#### Problem statement
Reproduce as a numbered list, omitting any blank lines, the part of the material that begins with the line containing "Open the About page" and ends with the line containing "click(x=1540, y=133)", both of those lines included.

#### Available records
——————
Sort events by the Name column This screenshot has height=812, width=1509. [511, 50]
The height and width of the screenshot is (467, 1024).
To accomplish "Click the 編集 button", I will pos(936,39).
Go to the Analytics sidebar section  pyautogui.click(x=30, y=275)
——————
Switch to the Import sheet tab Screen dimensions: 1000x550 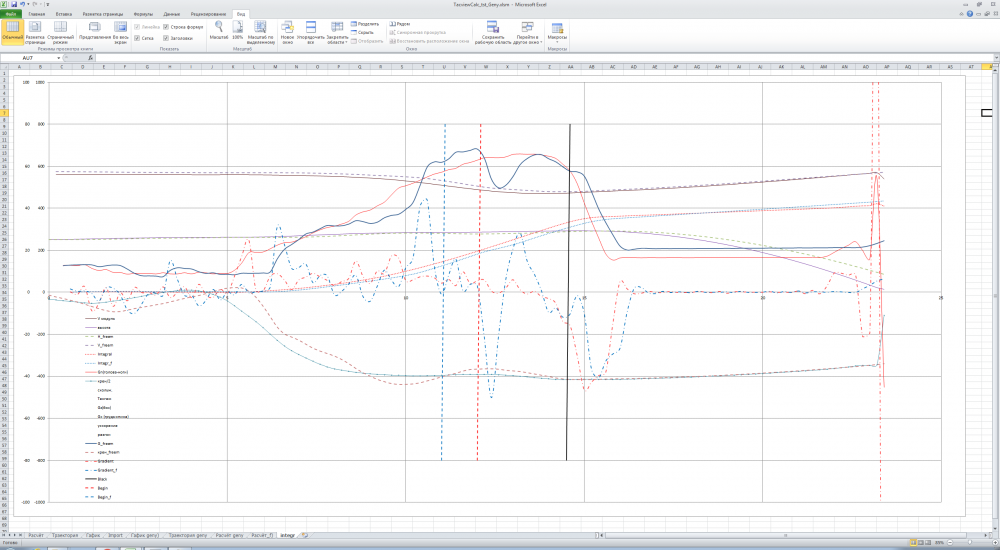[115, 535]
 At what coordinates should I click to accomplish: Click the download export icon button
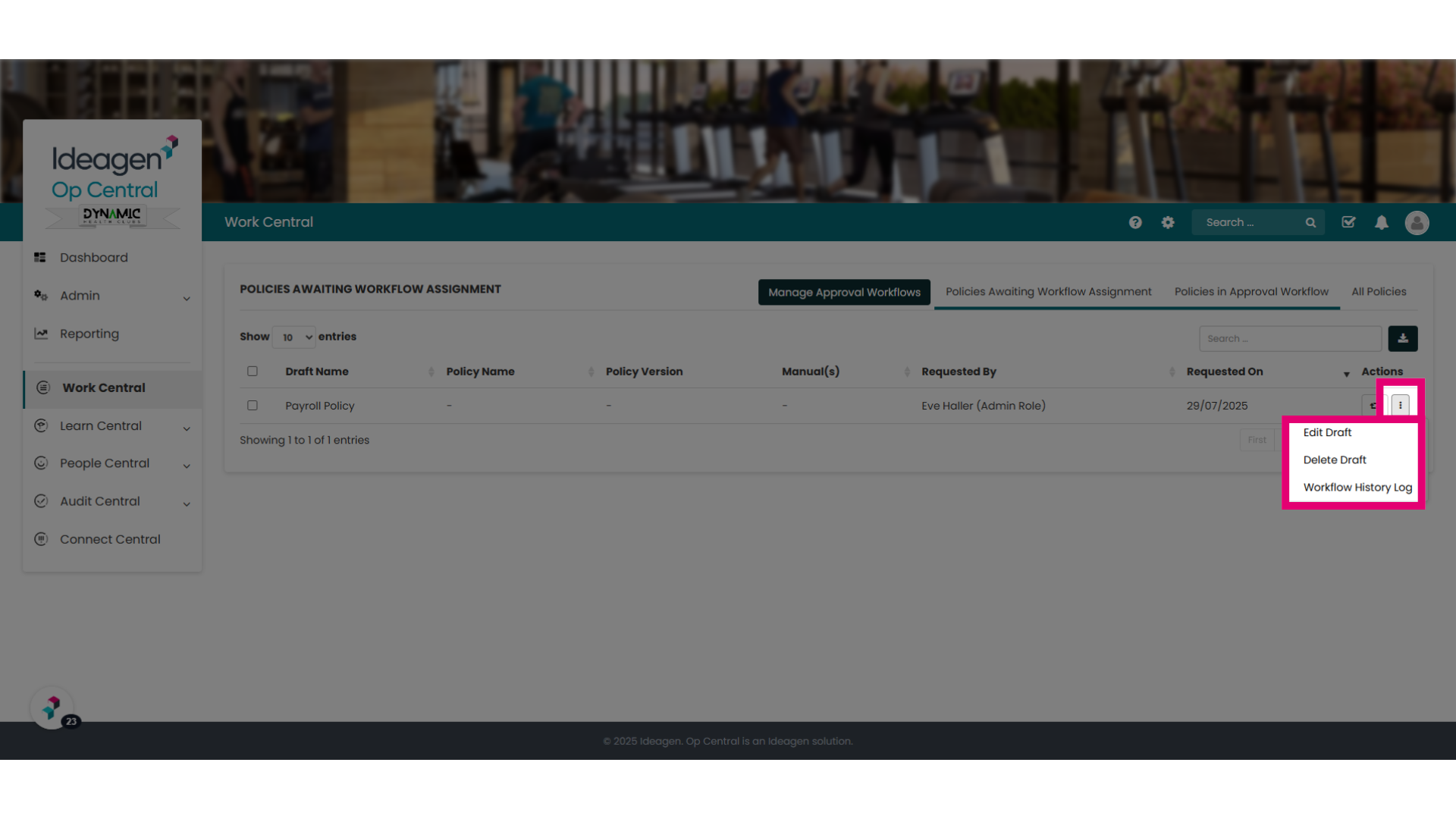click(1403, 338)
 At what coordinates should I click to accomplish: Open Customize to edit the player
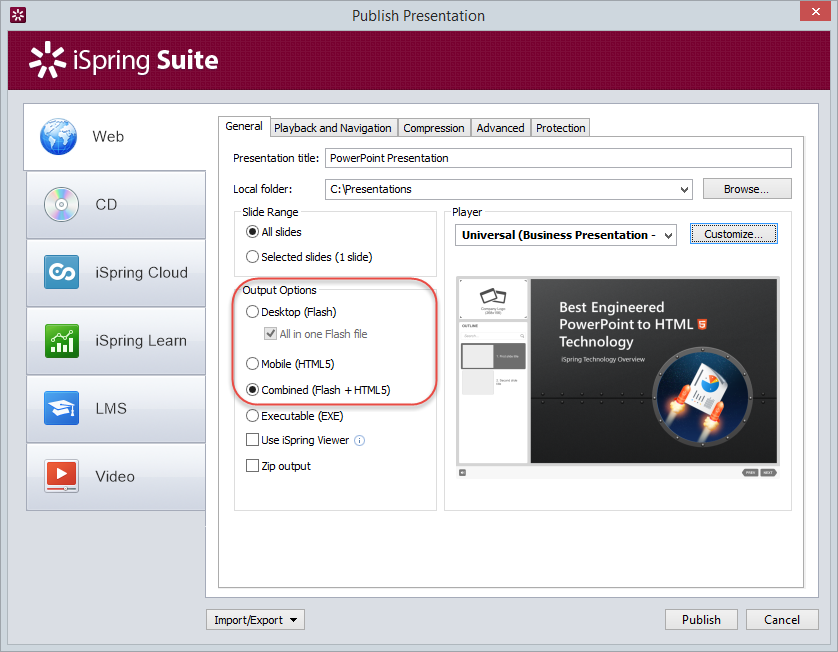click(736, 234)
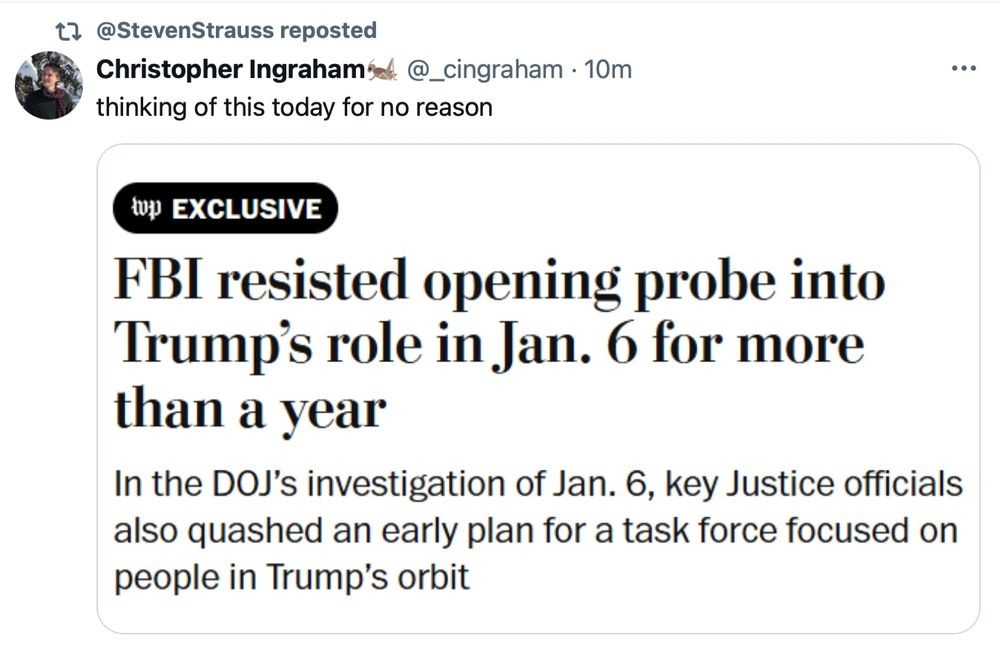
——————
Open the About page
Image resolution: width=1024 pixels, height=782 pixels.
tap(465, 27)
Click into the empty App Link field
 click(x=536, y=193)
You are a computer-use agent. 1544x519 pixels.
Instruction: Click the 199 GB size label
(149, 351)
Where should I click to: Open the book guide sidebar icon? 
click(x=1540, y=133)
——————
#### Response
1. Open the About page
2. Image resolution: width=1024 pixels, height=782 pixels.
3. tap(465, 27)
4. Click into the empty App Link field
5.  click(x=536, y=193)
6. You are a computer-use agent. 1544x519 pixels.
7. Instruction: Click the 199 GB size label
8. (149, 351)
9. Where should I click to: Open the book guide sidebar icon? 
10. click(x=1540, y=133)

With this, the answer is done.